Никакой охраны на ночь путники не выставили — вымотанные до предела, они провалились в тревожный сон, на некоторое время забыв о безопасности. Страх пришел только утром, когда отдых вернул ясный разум в головы торговых гостей.
— Сниматься надо, пока не догнали. — Купец пробежался вдоль борта, заглядывая вниз, стараясь в первых утренних лучах различить, насколько глубоко засело судно. Смог ли что-либо рассмотреть, непопятно. Олег, во всяком случае, в мельтешении ярких отблесков и красно-бело-черных камушков ничего разглядеть не сумел. — Волынец! Ты промахнулся, тебе и слово первое.
Моряк вздохнул, разделся, поцеловал свисающий на груди костяной кружок со вписанной туда шестиконечной свастикой — знак Хорса, — намотал на руку веревочный конец и сиганул в реку. Течение тут же пронесло его вниз, конец натянулся.
— Глубоко! — принялся подтягиваться обратно моряк. — Дна не достать! Слабо сидим. Слабо. Можно сползти.
— На весла, мужики! На весла! — обрадовался Любовод. — Давайте разом!
Разобравшись по лавкам по двое, путники налегли на весла, выгребая против хода. Вода забурлила, запенилась — но корабль даже не шелохнулся.
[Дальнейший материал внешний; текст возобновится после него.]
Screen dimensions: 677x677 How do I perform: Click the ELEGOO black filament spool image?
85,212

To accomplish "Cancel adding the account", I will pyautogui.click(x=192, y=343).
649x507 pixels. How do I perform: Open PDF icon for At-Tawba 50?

— Проклятие! — Купец подбежал к Ксандру, уселся перед ним, отвел его руки от головы, заглянул в глаза: — Давай, поднимайся, Коршунов. Ну же, вставай! Мне жалко твоего отца, нам всем жалко. Но жизнь продолжается. Ты же кормчий, Ксандр! Ты мой лучший кормчий! Так давай, вытаскивай нас отсюда! Ну, поднимайся! У тебя, что, дед или прадед дома в постели уснули? Так и отец в пути к роду ушел, и ты в волнах сгинешь. Ты потомственный кормчий, Ксандр. Так вставай и делай свое дело, наконец!
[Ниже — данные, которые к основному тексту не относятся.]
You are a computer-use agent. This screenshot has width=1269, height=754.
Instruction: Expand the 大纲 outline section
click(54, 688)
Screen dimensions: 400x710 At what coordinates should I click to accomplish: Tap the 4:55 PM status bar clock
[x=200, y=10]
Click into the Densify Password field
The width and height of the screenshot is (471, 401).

— Невольников за борт сбрось.
— Чего? — опешил Любовод.
— Невольников за борт выкини. Ладья всплывет, да с мели и снимется.
— А собирать их кто потом будет? Они же враз по кустам да скалам окрестным разбегутся!
— Это верно, не соберешь, — согласился Коршунов. — Но ладью вызволишь.
— Да ты в уме ли, кормчий? Я одно судно уж потерял! Мне ныне с одного обе ладьи отбивать надобно, откуп семьям моряков сгинувших платить, а ты меня последнего товара лишить хочешь! Так снимай, с грузом.
Ксандр наконец-то поднялся, выглянул наружу с левого борта, потом с правого.
— Ладно. Раскачать попробуем. Команда вся зараз к левому борту пусть сбирается. Опосля к правому побежим, потом к левому опять, и снова к правому. Токмо вместе все, как един. Ну, начали!